EXERCISE AIM: Pull every line that holds the word "input" from the entries.

Stored data:
***
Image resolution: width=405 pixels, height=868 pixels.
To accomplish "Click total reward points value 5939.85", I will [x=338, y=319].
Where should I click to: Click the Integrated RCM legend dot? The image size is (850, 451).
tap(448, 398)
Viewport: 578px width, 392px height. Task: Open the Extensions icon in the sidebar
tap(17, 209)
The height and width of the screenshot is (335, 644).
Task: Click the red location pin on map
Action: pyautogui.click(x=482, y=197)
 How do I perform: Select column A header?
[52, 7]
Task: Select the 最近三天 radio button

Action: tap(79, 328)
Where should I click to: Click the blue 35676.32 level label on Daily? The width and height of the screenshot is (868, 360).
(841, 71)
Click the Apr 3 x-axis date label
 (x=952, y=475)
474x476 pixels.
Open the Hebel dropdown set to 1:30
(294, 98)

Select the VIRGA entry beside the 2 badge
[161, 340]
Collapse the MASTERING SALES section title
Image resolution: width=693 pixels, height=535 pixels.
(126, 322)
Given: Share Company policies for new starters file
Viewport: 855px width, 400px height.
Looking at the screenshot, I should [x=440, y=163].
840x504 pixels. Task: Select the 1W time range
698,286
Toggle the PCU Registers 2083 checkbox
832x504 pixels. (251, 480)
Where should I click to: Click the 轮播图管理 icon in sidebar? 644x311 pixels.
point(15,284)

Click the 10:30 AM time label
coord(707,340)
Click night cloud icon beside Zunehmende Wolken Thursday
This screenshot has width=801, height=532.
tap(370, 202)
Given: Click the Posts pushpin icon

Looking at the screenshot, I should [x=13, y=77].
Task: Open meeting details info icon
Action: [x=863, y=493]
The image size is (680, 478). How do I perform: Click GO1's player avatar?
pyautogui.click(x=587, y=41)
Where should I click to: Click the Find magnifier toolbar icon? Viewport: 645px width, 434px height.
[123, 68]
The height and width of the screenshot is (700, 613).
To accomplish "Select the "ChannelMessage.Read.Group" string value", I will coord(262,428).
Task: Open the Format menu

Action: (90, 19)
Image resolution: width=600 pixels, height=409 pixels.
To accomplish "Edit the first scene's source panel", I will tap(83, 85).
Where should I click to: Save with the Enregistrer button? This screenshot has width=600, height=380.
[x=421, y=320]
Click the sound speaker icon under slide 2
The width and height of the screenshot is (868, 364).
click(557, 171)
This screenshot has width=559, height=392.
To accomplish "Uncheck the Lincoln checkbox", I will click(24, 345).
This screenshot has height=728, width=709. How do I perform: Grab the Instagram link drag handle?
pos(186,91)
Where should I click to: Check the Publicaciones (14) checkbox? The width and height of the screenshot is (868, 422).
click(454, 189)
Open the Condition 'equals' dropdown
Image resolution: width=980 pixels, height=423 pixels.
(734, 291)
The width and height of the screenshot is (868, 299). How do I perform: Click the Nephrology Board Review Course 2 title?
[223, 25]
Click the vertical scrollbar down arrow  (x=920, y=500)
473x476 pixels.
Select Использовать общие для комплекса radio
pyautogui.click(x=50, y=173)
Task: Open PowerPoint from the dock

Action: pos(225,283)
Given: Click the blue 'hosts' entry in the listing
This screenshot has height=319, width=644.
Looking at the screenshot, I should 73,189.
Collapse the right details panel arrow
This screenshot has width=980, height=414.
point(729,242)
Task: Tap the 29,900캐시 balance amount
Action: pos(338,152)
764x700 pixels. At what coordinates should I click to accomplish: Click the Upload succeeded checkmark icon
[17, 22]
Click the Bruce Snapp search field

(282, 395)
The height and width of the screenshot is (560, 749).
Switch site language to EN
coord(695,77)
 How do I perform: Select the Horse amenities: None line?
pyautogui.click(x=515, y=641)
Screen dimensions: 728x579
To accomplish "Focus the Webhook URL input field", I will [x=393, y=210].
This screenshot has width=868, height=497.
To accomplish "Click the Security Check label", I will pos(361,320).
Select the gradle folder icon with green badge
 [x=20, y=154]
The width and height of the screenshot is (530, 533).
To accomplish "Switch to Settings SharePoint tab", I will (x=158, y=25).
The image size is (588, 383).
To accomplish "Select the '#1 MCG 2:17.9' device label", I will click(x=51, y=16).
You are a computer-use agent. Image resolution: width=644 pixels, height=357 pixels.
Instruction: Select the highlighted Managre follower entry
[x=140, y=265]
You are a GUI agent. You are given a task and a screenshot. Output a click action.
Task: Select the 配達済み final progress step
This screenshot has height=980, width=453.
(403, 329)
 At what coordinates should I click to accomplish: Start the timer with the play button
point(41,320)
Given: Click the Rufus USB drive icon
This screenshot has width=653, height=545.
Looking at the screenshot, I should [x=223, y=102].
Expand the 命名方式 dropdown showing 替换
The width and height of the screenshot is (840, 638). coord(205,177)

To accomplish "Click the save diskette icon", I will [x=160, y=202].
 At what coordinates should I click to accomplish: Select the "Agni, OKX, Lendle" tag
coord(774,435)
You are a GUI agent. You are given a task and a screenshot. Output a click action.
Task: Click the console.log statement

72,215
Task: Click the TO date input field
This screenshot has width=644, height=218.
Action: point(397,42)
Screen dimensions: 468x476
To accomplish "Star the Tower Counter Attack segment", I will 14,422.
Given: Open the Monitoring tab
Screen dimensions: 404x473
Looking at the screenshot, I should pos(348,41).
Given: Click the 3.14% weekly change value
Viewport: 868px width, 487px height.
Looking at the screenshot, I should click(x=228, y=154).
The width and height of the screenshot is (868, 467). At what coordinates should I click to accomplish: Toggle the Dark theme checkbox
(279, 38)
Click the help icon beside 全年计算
***
RESULT OF THIS EXERCISE:
To accomplish "Focus the Webhook URL input field", I will [x=393, y=210].
Task: Click the TO date input field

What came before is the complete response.